Ask the Coach Columnist, RBR Co-Founder, Ret.
I discovered the sheer joy—it’s not too strong a term—of pedaling when I began riding in the early ’70s to gain fitness for backpacking, mountaineering and skiing, my favored activities in my newly adopted state of Colorado. Riding also helped me lose the 50 pounds I had gained to play college football. But gradually, riding supplanted everything else as my primary recreation and means of fitness.
The mountainous Iron Horse Race from Durango to Silverton wasn’t a great choice for my first competition in 1976, but I survived—barely. By 1978 I was a Cat 2 and getting schooled by the young crop of future professional stars like Davis Phinney and Ron Kiefel. Fortunately, I was already old, at least by their standards, and soon qualified for masters racing.
Although I have had some competitive success over the years, especially in time trials, as I’ve grown older I increasingly enjoy just riding rather than formal competition. I like long adventure rides on a combination of dirt and pavement, coaching at PacTour’s Desert Camps in springtime Arizona, 2-week tours in the Rockies and Pacific Northwest, and also brisk tandem rides with my wife, Deb. We’ve ridden our Co-motion tandem in Arizona, Ohio, Oregon, Washington and points in between, along with many miles on the scenic roads surrounding our home in western Colorado.
Although Fred officially “hung up his keyboard and rode off into the sunset” in 2016, RBR will continue to feature his timeless, spot-on cycling advice on our pages.
I was a high school English teacher in 1977 and decided that if I was teaching writing I should at least take a stab at writing myself. So I churned out magazine articles about training, then did part-time stints at Velonews and at Bicycling Magazine, followed by 5 years as Bicycling’s Training and Fitness Editor. Ed Pavelka was my colleague at both magazines, and in 2001 we founded RoadBikeRider.com. Thirty-eight years after that first article in Bike World Magazine, I’m still writing about cycling.
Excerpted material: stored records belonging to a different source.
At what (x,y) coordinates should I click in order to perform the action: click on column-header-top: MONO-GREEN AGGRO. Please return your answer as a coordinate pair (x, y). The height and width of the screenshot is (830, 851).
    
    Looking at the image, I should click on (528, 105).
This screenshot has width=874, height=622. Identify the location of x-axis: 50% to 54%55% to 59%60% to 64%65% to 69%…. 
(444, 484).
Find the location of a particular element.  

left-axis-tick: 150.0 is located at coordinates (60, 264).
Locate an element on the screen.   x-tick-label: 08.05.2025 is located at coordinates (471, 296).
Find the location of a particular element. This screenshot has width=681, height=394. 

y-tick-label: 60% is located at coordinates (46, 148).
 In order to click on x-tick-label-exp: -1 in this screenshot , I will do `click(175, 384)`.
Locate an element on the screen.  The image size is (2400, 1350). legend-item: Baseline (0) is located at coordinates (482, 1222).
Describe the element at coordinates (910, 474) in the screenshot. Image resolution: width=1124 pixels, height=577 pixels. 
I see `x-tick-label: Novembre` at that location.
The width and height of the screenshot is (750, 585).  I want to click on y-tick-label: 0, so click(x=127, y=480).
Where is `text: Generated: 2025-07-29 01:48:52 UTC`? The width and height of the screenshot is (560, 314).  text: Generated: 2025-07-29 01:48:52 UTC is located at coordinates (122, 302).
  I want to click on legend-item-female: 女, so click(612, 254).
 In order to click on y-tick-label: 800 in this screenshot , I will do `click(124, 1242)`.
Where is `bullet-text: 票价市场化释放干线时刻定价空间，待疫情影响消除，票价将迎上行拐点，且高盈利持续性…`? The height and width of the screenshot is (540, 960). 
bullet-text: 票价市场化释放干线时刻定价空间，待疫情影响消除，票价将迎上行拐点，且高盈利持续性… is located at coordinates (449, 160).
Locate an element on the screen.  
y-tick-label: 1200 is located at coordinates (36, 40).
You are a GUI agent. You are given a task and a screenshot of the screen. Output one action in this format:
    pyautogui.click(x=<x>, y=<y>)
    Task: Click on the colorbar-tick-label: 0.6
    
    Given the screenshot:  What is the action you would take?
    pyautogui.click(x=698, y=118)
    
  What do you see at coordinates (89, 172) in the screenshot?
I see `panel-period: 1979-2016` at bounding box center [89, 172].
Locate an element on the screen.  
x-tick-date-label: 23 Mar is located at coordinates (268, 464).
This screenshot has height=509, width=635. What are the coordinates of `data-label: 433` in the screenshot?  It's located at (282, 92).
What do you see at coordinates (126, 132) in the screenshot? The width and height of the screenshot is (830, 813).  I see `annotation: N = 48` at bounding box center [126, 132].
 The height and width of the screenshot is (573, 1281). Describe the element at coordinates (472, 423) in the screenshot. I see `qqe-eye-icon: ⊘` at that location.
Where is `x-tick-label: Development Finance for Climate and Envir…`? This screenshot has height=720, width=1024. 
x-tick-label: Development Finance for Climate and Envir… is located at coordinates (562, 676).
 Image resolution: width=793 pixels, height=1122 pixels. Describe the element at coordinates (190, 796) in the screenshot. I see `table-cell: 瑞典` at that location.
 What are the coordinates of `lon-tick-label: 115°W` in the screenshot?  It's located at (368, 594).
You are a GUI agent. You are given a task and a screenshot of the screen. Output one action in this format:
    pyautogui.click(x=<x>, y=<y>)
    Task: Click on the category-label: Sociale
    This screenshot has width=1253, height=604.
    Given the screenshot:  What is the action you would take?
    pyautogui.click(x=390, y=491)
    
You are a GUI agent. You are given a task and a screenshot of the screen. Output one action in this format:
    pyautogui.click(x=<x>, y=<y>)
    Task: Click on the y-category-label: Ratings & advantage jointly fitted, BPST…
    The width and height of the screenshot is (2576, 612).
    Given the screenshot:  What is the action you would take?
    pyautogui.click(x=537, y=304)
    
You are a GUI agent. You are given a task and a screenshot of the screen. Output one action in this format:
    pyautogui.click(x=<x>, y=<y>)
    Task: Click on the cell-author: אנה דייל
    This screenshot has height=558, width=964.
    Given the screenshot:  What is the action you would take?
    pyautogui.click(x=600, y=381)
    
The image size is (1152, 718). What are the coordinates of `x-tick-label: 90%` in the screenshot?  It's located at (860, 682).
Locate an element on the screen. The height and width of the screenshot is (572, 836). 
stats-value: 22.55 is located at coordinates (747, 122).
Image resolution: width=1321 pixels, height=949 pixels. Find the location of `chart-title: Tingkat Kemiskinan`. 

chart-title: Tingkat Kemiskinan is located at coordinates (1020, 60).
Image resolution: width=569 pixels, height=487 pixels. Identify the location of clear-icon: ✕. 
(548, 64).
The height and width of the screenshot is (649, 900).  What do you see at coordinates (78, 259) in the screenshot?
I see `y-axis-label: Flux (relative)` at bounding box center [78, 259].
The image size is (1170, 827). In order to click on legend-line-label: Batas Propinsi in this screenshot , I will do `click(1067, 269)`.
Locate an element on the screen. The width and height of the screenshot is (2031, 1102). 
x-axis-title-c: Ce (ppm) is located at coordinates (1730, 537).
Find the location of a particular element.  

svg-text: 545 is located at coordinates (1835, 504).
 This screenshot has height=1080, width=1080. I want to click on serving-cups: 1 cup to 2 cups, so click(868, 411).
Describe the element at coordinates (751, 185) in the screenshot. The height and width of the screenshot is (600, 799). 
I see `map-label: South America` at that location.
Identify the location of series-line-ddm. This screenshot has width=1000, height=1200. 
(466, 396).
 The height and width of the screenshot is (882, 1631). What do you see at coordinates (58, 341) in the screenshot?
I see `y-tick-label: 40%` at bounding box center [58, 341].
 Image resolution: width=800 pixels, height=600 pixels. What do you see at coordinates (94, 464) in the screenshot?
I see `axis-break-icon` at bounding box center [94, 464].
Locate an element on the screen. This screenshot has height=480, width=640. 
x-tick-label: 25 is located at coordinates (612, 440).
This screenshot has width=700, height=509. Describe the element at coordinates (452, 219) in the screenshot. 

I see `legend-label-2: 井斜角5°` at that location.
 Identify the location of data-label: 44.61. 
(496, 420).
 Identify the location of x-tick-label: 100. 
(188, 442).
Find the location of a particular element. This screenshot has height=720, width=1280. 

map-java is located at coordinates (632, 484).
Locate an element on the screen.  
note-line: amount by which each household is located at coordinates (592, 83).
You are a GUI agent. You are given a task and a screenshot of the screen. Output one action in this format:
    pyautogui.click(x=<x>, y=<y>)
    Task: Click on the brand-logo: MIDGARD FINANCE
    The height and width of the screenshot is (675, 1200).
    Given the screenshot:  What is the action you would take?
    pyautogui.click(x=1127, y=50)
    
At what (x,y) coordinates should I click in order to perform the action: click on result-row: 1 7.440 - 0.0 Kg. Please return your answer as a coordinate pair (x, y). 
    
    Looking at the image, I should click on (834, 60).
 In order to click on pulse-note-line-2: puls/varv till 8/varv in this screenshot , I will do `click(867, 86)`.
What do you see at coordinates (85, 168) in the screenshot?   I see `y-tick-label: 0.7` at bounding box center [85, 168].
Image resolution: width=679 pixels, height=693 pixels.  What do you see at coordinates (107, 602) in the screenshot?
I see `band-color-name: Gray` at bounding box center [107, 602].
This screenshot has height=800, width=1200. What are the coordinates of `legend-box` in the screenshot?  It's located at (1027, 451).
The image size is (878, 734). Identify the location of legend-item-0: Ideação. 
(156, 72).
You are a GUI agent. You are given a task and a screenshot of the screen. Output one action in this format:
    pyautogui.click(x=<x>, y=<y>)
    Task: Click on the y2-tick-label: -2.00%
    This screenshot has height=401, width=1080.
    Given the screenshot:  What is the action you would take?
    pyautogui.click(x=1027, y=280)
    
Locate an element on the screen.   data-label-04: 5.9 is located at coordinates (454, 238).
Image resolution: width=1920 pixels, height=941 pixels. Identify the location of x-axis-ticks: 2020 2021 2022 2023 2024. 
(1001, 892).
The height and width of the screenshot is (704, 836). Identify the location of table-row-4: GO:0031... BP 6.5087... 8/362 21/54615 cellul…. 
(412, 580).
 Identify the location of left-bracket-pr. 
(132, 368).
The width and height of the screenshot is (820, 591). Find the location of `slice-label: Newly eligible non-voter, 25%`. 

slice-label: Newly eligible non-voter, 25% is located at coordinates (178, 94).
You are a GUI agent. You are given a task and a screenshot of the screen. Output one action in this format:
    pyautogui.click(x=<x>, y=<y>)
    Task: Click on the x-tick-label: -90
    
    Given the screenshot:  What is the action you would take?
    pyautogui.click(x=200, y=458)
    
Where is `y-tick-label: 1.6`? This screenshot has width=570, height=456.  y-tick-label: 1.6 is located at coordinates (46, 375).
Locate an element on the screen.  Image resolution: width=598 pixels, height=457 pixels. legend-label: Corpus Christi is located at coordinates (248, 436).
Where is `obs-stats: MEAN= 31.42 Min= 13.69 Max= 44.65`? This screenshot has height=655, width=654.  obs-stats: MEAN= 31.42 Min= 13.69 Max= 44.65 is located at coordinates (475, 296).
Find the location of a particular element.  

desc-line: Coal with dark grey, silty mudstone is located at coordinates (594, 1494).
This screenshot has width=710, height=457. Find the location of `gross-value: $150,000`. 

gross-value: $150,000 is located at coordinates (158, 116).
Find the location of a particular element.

And now, after over 40 years on the bike, I’m slower than I once was, but faster than I’ll be. I use lower gears to get up the 6-mile climb to Black Canyon National Park just outside town. I have given up trying to set personal bests on the local hills. I don’t use a power meter anymore because it would only chronicle my deterioration.
But the joy of riding hard, the satisfaction of getting up a tough climb and the camaraderie of a smooth paceline as we fight the wind together has, if anything, only increased. I’m hoping for many more years of riding, and writing.